## How to complete this task
Report the number of lines in the data below that hold "banner", without any other words.

## Source information

■ ■ ■ ■

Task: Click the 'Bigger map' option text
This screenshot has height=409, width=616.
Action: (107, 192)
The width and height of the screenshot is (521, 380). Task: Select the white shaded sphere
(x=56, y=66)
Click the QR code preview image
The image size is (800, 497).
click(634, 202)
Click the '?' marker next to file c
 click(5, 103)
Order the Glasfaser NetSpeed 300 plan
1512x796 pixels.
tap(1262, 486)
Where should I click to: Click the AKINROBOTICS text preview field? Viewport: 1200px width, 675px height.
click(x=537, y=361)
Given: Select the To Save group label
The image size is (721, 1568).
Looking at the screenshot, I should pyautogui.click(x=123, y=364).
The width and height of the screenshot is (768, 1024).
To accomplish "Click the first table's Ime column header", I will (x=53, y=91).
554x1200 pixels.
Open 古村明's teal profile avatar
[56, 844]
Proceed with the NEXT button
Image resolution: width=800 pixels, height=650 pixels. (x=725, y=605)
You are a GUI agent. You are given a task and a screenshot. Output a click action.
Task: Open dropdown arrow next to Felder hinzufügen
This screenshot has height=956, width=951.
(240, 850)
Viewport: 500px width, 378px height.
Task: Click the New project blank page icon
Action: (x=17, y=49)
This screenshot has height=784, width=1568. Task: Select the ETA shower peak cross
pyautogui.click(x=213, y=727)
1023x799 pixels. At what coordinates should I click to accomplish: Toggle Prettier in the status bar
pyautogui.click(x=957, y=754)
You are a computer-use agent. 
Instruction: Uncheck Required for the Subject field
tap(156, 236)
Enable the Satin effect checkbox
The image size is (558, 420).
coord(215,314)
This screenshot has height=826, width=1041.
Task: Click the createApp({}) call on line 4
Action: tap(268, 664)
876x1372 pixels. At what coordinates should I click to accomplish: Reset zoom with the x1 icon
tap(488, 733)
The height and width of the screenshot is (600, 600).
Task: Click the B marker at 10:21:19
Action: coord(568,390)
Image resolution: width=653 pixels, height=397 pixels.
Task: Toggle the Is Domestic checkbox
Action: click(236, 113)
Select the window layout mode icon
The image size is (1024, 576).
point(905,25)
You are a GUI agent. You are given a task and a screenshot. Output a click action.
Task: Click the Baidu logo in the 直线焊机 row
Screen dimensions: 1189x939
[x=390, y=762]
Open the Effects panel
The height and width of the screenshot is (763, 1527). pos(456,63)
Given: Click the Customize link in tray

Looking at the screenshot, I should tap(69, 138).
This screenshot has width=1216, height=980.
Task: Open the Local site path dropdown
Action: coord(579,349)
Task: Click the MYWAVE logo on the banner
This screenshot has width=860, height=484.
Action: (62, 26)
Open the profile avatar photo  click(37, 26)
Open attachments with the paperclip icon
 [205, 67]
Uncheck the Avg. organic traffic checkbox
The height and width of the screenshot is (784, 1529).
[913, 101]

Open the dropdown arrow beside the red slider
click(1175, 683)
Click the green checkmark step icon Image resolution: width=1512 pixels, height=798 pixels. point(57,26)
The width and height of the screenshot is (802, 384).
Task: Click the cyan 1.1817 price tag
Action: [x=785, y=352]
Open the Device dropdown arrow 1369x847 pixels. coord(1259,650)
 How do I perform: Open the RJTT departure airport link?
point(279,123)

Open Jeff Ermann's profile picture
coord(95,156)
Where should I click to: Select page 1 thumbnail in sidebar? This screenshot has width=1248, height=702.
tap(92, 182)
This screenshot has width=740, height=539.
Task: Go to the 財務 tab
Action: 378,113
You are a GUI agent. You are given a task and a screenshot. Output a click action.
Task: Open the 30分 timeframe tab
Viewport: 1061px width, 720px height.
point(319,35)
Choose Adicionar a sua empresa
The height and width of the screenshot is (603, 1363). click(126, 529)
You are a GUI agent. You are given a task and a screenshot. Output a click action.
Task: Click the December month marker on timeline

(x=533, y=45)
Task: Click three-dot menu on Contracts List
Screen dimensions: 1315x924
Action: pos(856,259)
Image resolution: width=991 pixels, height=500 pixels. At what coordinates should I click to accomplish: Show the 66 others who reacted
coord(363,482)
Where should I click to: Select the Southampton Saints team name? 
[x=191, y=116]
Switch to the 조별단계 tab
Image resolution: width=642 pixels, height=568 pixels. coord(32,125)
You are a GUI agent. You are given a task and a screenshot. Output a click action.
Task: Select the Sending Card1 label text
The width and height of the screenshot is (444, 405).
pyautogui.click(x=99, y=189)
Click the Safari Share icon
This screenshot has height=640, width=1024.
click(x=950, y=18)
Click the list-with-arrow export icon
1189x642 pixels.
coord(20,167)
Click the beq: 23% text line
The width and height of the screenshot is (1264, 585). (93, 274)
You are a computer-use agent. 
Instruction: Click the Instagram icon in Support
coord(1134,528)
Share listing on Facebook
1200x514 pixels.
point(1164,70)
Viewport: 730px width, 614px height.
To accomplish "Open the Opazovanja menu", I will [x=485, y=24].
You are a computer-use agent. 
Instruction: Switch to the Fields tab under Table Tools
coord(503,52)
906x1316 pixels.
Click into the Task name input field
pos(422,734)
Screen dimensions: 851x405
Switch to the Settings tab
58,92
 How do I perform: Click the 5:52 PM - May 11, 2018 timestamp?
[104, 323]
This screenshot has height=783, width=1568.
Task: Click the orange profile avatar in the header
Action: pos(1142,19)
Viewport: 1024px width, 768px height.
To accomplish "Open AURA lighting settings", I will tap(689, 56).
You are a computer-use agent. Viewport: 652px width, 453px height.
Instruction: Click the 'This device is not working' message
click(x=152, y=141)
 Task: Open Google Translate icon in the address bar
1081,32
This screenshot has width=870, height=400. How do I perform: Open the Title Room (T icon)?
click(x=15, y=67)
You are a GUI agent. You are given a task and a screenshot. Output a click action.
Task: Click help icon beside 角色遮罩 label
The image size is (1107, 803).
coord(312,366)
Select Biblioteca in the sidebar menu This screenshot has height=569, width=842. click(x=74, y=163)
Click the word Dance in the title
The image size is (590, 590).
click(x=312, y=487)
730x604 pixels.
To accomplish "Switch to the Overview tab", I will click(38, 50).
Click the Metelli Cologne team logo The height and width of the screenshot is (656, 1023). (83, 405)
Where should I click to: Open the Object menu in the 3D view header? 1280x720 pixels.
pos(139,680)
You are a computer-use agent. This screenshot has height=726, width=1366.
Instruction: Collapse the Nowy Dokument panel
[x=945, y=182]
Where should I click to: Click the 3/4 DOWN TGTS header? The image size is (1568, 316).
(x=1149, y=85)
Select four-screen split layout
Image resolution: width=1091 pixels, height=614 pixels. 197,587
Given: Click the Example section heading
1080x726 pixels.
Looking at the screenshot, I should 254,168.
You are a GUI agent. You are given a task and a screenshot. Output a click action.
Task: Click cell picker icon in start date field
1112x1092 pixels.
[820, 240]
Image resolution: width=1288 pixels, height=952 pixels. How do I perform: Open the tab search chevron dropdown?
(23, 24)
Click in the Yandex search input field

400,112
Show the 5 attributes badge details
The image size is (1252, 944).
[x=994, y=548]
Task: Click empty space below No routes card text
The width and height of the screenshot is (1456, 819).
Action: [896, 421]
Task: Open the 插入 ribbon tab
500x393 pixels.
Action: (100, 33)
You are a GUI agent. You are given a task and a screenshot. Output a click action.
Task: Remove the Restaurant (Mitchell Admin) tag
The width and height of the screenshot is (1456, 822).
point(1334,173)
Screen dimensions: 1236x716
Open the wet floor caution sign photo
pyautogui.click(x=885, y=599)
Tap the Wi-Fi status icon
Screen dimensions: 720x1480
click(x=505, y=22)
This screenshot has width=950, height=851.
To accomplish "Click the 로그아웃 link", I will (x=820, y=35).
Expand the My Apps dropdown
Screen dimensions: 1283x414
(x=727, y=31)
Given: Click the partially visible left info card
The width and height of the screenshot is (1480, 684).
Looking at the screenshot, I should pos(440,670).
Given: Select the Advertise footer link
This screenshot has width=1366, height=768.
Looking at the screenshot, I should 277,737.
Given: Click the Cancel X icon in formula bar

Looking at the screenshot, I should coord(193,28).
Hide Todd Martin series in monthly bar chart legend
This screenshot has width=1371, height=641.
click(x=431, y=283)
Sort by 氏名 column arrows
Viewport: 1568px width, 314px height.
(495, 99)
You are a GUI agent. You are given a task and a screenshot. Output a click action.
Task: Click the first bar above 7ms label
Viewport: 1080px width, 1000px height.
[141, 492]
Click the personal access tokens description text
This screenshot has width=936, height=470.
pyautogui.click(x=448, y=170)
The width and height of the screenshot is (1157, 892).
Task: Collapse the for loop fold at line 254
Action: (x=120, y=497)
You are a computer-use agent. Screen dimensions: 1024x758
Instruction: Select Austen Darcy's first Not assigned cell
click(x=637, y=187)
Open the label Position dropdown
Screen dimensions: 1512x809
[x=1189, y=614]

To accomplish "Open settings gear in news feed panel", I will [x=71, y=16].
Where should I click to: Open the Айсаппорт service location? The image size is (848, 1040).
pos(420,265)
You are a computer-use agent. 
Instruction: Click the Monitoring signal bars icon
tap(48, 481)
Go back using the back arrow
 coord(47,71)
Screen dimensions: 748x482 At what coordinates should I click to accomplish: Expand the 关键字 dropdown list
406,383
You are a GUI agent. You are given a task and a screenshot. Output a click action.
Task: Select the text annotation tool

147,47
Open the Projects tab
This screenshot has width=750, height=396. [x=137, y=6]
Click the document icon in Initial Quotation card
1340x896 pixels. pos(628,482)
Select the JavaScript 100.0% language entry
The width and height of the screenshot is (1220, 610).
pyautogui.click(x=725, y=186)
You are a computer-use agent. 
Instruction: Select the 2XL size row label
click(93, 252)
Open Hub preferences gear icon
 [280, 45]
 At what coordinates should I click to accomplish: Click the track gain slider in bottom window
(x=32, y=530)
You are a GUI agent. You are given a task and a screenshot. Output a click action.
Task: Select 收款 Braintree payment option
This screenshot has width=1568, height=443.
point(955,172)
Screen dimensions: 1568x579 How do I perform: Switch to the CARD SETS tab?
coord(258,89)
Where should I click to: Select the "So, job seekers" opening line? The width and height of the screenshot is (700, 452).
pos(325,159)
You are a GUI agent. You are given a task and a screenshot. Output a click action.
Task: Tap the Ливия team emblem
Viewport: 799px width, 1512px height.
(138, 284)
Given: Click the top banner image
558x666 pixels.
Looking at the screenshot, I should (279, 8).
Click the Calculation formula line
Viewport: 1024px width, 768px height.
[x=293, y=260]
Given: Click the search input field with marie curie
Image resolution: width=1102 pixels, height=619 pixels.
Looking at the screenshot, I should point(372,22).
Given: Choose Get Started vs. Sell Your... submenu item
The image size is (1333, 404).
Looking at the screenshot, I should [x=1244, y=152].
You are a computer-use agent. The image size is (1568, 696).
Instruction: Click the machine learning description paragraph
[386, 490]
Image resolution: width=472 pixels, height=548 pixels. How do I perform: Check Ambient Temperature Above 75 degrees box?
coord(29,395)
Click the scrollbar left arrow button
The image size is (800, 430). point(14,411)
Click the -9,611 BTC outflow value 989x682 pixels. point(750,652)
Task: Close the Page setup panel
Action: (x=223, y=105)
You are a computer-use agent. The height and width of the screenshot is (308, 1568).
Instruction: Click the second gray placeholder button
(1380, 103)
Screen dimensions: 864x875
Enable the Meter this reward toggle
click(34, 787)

■ ■ ■ ■

## Exercise result
2